Un flou juridique historique aux conséquences concrètes
Le cadre légal reste marqué par un jugement de 2006 qui a bouleversé les pratiques. La Cour de cassation avait alors invalidé les dérogations automatiques pour les boulangeries, exigeant une justification précise du travail le 1ᵉʳ mai. Seuls les patrons peuvent désormais officier ce jour-là, excluant les salariés malgré les roulements dominicalux.

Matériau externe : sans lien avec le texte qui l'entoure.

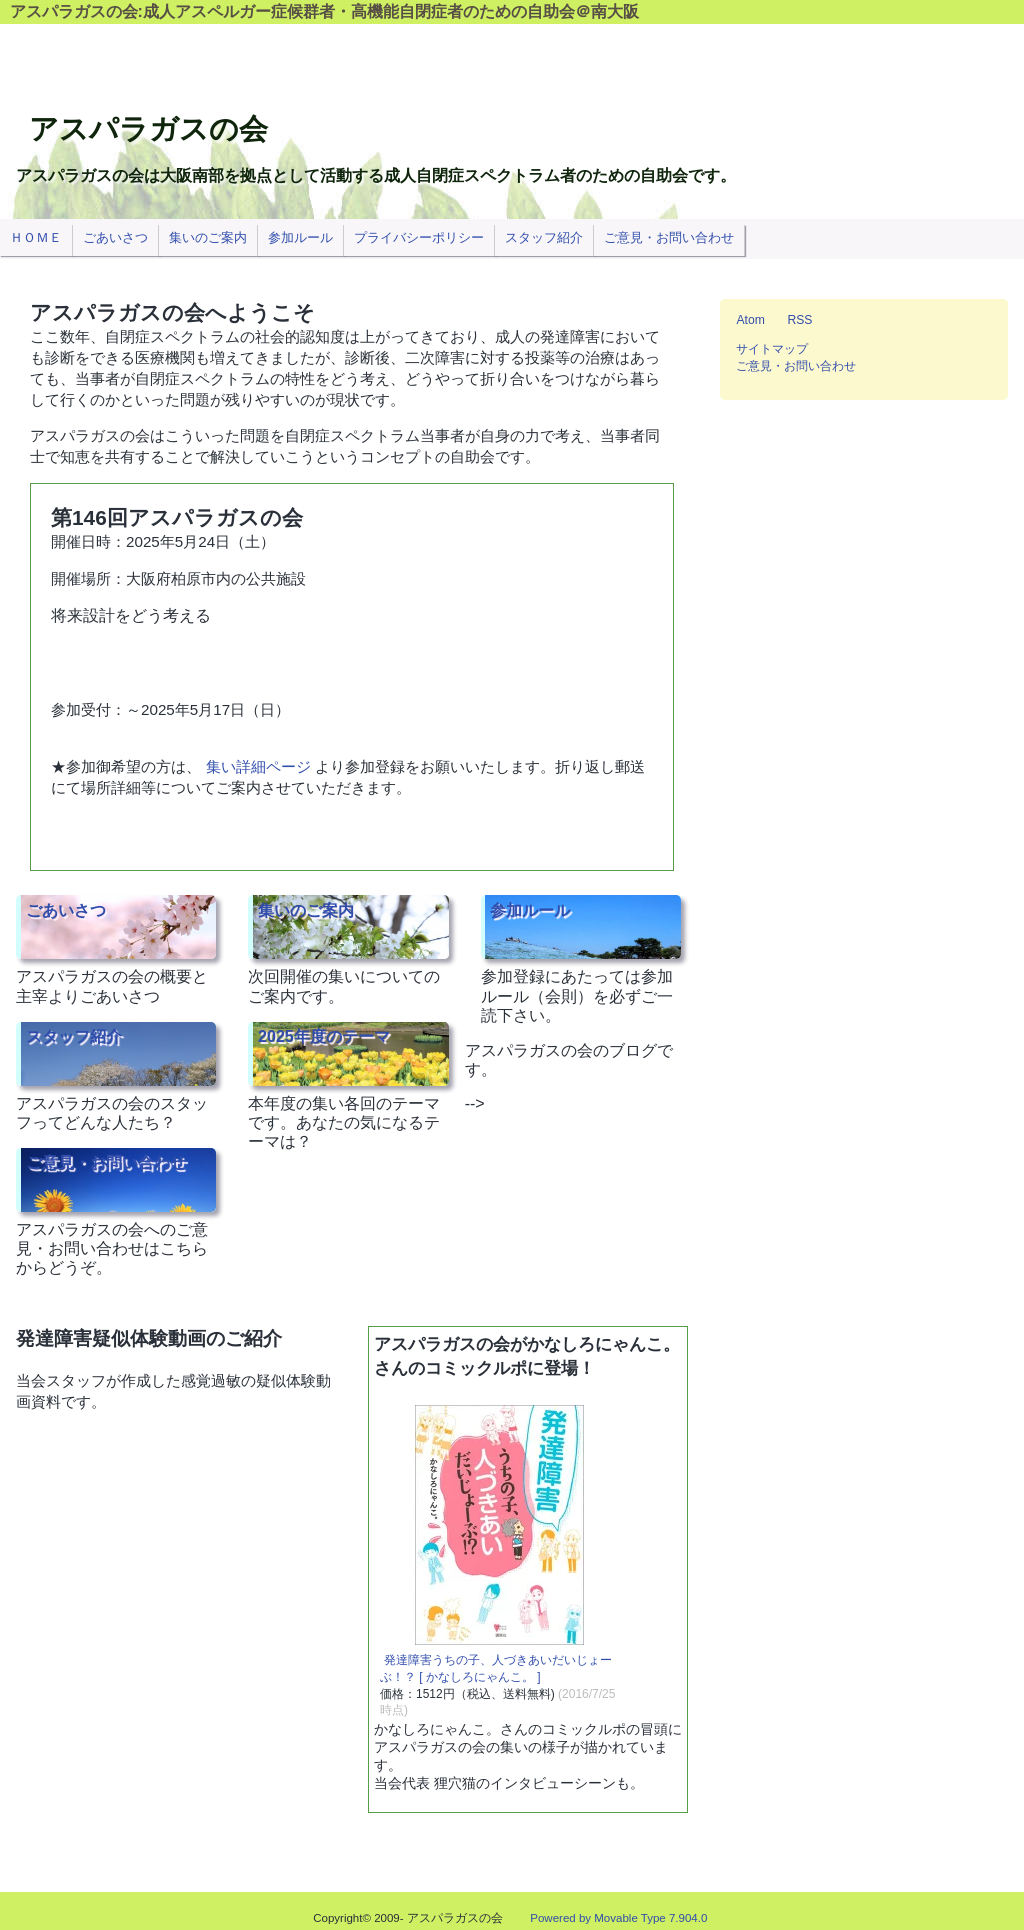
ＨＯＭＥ (36, 237)
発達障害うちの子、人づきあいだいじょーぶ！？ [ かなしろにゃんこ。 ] (496, 1668)
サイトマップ (772, 349)
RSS (799, 320)
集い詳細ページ (258, 766)
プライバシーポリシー (419, 237)
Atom (750, 320)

Cette ambiguïté persiste jusqu’en 2024, où une rafale de contrôles frappe cinq boulangeries vendéennes. Chaque employé présent ce 1ᵉʳ mai expose son employeur à une amende de 750 euros – une mesure dissuasive qui alerte la Confédération nationale de la boulangerie. L’organisation appelle désormais à fermer ce jour-là, tout en poussant pour une loi clarifiant les dérogations.
Un projet de réforme est à l’étude, soutenu par une alliance inédite : boulangers et fleuristes unissent leurs voix. Ces derniers contestent l’interdiction similaire pesant sur leurs salariés lors de la fête du muguet. Une mobilisation sectorielle qui révèle l’urgence d’adapter un texte vieux de près de vingt ans.
Les travailleurs pris en étau entre règlementation et revenus
L’interdiction du travail le 1ᵉʳ mai crée un dilemme économique pour les salariés volontaires. Jade, vendeuse chez Bo&Mie, souligne le manque à gagner : « Ça me pénalise […] c’est une journée de ‘perdue’ où on n’est pas payé double ». Un paradoxe alors que certains secteurs comme l’hôtellerie autorisent ces heures majorées sans restriction.
La controverse dépasse le seul cas des boulangeries. Fleuristes et artisans dénoncent ensemble une réglementation anachronique, particulièrement criante le jour de la fête du muguet. Leur mobilisation commune pousse à une remise à plat législative, avec un projet de loi visant à autoriser les dérogations sous conditions.
Cette alliance inédite révèle l’urgence d’adapter le droit du travail aux réalités économiques. Alors que le texte est en examen, les professionnels espèrent voir disparaître ce qu’ils considèrent comme une discrimination sectorielle, héritée d’une jurisprudence devenue inapplicable.